- _Dataset_
________

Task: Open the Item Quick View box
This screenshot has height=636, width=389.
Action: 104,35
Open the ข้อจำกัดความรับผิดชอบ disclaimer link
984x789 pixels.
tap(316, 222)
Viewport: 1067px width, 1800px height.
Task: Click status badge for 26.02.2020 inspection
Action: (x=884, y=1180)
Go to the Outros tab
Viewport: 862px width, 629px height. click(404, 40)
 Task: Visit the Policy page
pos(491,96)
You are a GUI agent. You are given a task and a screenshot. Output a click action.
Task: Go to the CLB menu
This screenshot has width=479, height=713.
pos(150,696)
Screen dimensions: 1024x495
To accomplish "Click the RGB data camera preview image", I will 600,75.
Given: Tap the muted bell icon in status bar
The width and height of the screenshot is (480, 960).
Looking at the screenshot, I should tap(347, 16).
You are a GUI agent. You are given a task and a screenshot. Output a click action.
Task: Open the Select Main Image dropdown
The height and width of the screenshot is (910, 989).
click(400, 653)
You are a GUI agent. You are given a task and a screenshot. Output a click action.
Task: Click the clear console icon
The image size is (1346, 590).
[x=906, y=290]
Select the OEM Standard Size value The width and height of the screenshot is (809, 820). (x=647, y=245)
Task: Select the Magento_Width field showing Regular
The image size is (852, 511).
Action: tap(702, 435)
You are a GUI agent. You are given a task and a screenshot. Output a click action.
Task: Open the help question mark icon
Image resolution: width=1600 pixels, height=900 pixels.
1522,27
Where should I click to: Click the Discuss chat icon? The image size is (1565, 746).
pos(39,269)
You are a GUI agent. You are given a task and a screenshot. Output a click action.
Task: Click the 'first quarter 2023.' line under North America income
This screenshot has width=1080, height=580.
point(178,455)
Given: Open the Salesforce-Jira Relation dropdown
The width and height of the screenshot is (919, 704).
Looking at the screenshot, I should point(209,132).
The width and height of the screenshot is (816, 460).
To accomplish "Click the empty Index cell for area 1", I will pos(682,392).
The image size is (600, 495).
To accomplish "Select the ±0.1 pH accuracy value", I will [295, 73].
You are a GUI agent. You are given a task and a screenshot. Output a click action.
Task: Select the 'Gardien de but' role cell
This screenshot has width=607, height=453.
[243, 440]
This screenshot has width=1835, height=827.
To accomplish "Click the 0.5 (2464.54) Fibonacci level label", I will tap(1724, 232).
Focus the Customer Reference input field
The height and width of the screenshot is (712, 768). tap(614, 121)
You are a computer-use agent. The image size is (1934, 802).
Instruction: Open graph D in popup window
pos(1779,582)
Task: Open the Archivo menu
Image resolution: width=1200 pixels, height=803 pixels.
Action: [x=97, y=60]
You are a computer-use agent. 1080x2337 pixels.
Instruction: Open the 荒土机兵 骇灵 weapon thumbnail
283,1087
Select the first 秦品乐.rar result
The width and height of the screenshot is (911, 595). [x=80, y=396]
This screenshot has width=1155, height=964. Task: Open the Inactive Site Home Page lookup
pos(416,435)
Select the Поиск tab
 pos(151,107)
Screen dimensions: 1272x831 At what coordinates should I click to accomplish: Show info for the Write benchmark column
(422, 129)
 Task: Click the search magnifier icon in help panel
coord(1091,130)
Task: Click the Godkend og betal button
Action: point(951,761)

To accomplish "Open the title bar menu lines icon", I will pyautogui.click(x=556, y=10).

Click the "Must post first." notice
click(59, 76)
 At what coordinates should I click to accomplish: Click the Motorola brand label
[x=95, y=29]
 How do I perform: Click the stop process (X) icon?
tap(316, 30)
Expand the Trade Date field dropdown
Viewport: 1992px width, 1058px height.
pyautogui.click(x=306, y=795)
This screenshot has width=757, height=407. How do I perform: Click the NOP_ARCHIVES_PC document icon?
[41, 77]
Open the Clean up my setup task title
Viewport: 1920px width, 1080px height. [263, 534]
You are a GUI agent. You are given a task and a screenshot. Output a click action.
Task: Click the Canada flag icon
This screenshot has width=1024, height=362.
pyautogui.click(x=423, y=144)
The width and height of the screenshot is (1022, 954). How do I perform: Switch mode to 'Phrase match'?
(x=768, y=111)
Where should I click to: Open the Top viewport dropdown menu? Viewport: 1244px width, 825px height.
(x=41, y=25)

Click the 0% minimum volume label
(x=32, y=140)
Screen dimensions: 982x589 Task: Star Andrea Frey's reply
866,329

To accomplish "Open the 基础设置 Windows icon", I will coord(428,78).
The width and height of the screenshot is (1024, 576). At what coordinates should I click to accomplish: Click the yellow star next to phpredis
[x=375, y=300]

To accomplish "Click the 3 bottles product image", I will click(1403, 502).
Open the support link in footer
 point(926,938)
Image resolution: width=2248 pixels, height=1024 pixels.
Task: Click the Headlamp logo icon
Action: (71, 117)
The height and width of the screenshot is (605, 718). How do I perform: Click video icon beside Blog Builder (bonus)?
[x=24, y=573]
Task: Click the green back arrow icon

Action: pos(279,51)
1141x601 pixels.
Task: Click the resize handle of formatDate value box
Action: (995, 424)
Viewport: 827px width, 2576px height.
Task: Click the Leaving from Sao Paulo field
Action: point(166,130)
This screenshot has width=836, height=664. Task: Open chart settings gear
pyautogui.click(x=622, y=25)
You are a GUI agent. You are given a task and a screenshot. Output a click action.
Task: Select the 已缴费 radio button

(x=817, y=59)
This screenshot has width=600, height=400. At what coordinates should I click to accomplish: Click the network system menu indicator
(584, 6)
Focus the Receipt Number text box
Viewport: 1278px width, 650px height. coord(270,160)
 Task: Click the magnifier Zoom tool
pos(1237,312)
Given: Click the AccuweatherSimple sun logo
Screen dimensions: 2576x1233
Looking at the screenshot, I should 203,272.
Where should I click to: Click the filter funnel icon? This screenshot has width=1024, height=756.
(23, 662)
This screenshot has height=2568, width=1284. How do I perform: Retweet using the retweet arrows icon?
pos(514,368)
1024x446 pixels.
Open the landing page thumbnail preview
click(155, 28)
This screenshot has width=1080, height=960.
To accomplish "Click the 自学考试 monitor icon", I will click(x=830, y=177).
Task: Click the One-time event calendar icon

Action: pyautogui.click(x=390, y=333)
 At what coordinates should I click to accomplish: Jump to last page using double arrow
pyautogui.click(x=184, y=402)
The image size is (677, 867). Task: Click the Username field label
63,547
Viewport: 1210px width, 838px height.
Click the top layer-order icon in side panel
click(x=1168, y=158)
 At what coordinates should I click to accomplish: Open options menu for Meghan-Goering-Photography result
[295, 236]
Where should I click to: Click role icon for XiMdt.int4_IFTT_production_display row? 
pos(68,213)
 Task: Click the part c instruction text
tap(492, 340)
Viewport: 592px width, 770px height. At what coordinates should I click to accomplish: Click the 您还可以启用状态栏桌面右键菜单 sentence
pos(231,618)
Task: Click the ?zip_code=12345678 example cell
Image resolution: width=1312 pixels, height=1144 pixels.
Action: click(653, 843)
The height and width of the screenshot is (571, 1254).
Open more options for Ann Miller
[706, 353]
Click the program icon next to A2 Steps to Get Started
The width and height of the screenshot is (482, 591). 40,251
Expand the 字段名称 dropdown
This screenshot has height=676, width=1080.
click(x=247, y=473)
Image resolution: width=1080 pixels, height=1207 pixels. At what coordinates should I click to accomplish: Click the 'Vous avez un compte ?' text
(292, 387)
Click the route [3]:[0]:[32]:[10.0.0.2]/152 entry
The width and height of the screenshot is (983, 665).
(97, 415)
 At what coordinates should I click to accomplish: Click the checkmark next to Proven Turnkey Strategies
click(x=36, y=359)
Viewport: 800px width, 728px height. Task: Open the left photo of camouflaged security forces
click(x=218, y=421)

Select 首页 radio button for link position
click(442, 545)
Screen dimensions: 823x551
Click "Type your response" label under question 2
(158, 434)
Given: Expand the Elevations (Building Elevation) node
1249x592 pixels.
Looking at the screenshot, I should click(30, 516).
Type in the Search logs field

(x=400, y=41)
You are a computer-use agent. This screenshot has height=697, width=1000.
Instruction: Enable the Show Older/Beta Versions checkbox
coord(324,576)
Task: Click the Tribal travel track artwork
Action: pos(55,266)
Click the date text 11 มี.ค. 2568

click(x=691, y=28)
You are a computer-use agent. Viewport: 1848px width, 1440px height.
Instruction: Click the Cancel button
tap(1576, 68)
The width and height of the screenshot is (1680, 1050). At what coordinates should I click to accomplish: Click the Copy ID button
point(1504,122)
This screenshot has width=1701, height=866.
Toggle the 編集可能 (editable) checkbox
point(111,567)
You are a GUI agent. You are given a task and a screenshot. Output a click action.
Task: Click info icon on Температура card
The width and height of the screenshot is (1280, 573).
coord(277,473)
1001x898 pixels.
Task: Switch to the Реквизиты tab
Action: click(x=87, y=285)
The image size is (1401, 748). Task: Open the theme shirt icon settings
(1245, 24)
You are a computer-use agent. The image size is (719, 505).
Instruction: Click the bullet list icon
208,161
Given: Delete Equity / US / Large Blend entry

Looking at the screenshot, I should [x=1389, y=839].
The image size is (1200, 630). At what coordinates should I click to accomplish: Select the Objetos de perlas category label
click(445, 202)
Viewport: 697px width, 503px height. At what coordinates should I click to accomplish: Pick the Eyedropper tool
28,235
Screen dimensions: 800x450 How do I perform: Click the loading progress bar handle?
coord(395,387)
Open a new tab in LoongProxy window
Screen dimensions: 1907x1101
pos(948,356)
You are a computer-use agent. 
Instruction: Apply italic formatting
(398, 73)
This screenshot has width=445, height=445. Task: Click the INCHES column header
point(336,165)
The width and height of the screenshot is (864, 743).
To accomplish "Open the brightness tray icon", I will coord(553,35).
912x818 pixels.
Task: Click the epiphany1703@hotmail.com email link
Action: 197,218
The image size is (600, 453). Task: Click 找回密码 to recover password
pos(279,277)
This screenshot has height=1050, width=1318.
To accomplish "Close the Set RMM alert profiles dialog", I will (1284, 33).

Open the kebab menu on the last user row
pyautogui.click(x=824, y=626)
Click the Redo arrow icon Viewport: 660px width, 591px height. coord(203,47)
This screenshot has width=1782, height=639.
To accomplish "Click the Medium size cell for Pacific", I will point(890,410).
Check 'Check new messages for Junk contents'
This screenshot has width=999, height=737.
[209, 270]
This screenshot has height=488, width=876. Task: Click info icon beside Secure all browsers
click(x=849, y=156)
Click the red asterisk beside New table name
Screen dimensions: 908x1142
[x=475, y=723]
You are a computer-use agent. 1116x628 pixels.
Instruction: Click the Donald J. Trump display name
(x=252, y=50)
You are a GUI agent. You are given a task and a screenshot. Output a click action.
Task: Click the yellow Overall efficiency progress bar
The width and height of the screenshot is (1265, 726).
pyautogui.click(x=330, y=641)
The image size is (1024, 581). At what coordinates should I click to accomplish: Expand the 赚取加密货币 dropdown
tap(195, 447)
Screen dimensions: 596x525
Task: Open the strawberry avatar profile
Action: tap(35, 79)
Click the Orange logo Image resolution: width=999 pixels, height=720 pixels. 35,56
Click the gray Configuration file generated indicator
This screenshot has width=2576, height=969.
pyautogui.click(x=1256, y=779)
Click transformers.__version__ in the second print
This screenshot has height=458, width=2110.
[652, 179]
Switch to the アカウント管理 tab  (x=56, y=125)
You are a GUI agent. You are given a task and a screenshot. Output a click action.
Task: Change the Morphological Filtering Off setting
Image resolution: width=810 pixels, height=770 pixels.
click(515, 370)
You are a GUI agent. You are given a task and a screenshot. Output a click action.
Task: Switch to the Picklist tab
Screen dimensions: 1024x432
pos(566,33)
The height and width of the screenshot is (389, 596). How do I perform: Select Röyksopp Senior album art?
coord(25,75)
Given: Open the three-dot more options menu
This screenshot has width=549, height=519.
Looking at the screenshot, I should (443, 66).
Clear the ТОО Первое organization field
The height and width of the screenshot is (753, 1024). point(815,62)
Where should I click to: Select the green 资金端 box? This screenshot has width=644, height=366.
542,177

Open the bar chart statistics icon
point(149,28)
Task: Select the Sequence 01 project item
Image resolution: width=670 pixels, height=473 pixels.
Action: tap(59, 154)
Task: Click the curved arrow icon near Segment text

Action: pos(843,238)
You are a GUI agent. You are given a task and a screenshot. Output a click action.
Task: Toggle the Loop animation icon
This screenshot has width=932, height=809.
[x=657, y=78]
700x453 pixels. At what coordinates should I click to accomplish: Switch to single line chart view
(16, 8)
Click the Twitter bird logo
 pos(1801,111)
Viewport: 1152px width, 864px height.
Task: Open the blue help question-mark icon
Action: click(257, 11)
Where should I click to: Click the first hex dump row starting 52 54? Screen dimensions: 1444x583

________

- _Task item_
Wherever a line of the data above contains "computer", copy that line.

- _Answer section_
You are a computer-use agent. The image size is (1934, 802).
You are a computer-use agent. 1080x2337 pixels.
You are a computer-use agent. This screenshot has height=697, width=1000.
You are a computer-use agent. Viewport: 1848px width, 1440px height.
You are a computer-use agent. The image size is (719, 505).
You are a computer-use agent. 
You are a computer-use agent. 1116x628 pixels.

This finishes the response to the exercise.